After a lengthy respite -- from Brevity and from advanced movie screenings -- I saw Wanted Thursday night. I'm usually a good judge of movies, knowing ahead what I'm willing to see and willing to avoid, but I couldn't get a handle on this one. I knew it was going to be all kinds of stupid, but would it still be fun?
My answer is no. (Though much of the packed audience -- and many critics -- vote yes.) Generally, I keep an open mind, but this movie turned me off in the first 30 minutes: An Indian woman is the first to die. James McAvoy drops his appealing Scottish accent to play American. And the same song is used twice as background music. (Despite Martin Scorsese being guilty of that last one on two counts in The Departed and still winning Best Director, I say all of these examples are strikes against the filmmakers.)
There is a car chase that walks a fine line of being long but not too long, and an assassin training sequence that manages to be brutal yet interesting. But the rest is a loud, obnoxious mess. McAvoy's been on a roll lately as an actor, so this big-budget U.S. debut comes as a bit of a disappointment, even though it's not his fault. I will give him credit for bulking up and bringing more to the table, physique wise, than the rapidly disintegrating Angelina Jolie.

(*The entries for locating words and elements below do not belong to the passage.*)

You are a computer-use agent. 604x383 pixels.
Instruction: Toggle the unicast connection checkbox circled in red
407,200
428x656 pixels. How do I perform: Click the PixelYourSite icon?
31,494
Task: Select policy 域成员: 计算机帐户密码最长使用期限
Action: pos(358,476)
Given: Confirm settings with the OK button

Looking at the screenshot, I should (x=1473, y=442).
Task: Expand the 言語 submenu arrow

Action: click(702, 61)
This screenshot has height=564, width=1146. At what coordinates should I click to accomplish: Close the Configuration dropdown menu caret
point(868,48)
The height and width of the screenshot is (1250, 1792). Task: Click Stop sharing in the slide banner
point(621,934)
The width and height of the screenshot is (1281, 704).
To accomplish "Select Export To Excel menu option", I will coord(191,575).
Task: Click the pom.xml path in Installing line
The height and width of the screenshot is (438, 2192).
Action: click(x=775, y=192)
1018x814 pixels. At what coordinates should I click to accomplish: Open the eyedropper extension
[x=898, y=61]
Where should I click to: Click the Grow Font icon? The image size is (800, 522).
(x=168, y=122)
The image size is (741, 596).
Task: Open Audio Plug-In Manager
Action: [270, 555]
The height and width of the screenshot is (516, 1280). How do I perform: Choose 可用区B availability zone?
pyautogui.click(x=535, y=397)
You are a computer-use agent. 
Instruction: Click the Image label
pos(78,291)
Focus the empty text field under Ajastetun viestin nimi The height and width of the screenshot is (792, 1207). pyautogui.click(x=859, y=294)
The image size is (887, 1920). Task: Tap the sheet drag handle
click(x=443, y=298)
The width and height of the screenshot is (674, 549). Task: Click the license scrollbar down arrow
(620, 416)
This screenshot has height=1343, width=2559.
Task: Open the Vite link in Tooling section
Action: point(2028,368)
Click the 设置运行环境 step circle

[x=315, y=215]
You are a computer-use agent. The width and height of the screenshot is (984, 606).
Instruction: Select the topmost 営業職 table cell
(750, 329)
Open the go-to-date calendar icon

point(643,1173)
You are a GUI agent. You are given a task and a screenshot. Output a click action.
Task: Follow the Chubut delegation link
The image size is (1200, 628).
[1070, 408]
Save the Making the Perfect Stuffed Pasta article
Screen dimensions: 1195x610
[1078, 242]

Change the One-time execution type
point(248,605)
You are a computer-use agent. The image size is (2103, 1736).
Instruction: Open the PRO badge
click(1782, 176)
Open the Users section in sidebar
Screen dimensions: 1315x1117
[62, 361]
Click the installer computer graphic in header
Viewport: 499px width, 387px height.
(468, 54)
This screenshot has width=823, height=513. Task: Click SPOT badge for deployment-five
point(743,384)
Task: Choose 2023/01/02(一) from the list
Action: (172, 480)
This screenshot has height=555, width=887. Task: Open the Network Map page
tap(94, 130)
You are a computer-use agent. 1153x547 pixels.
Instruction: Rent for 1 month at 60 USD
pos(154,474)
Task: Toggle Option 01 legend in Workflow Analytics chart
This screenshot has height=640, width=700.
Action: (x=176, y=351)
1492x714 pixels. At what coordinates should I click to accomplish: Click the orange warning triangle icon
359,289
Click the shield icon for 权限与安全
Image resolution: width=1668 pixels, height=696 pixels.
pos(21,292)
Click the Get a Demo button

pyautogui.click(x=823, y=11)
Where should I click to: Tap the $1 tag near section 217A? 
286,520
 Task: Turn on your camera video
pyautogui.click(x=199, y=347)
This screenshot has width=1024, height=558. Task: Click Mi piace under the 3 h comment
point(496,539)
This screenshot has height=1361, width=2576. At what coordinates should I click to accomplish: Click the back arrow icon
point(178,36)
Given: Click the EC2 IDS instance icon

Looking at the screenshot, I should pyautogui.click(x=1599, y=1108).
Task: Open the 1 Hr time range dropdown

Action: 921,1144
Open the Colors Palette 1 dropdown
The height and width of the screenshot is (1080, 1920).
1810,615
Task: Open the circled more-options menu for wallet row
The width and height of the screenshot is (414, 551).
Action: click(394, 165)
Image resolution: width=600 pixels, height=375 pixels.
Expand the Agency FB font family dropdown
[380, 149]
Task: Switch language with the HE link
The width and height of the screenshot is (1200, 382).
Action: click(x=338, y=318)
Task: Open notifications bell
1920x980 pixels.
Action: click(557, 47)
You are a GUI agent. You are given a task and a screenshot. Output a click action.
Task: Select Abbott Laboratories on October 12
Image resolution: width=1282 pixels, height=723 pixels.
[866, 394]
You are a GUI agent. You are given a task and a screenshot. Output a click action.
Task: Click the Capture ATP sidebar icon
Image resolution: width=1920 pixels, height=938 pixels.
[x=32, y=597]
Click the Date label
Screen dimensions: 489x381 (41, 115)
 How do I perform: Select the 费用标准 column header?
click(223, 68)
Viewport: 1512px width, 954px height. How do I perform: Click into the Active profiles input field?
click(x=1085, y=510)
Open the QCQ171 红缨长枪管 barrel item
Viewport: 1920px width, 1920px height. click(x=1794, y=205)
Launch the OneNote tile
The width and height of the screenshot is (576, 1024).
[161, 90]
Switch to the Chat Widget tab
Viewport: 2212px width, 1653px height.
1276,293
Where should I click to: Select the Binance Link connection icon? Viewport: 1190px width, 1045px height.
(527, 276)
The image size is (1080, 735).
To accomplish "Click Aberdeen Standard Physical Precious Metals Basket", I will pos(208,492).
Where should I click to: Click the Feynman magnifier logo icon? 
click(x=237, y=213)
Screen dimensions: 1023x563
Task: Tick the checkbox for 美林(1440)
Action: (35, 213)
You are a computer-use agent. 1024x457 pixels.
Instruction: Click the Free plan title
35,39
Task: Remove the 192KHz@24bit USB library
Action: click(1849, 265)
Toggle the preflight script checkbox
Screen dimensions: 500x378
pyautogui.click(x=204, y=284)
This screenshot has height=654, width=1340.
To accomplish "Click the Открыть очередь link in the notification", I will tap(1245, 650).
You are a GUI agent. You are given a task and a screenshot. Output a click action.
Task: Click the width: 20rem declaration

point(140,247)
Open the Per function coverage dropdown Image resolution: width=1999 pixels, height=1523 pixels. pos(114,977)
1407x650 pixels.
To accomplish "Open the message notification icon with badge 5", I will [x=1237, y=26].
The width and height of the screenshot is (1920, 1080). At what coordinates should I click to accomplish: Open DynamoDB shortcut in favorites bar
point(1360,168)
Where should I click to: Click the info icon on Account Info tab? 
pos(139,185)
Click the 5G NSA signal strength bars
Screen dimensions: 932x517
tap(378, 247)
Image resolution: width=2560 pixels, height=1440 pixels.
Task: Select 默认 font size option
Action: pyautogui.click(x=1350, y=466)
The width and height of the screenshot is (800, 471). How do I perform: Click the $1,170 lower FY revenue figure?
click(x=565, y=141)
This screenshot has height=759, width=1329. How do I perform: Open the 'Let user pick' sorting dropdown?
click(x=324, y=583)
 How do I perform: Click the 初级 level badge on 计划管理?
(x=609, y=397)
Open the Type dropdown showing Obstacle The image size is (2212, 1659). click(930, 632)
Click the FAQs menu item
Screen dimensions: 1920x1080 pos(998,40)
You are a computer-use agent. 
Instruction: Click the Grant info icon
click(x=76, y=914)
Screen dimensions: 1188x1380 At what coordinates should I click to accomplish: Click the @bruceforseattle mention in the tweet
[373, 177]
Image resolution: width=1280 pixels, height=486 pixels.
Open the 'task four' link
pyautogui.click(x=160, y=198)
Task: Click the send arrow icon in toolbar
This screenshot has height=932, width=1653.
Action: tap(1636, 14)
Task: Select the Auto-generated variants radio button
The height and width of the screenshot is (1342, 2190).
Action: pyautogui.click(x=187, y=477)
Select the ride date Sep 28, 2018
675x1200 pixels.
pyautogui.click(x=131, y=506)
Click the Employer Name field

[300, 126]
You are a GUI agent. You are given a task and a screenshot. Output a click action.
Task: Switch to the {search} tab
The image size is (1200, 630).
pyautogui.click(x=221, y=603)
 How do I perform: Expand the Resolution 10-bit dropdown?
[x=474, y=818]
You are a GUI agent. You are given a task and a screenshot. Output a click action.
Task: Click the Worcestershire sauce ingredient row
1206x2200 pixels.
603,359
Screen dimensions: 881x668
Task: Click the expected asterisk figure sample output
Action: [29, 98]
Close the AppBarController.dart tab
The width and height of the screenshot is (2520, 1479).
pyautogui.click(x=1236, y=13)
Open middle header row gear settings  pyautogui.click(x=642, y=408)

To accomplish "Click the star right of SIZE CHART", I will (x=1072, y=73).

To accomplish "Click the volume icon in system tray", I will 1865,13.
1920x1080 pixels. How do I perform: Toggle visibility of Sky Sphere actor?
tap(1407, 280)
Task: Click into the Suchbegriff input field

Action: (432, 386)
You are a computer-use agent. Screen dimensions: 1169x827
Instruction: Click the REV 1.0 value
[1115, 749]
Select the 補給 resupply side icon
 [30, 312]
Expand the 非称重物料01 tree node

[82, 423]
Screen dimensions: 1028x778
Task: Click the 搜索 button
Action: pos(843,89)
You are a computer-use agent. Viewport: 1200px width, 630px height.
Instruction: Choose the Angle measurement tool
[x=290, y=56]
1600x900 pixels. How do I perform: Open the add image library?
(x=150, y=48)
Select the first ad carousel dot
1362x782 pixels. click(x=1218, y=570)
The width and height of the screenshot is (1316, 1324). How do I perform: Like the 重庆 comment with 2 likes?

Speaking of Angelina, she does a remarkable job of phoning in her performance even when she's on-screen. She's like a CGI Jolie, inserted into scenes where appropriate. I'm not sure how else to describe it; she's just not there. Morgan Freeman can bring class and substance to anything, even this embarrassing movie. It's his duty to explain the film's ridiculous premise (which I won't go into) and its inevitable twist (that I felt was coming but couldn't quite justify given what I'd already seen). But I'll give Freeman a pass here; many lesser actors have done worse for a paycheck.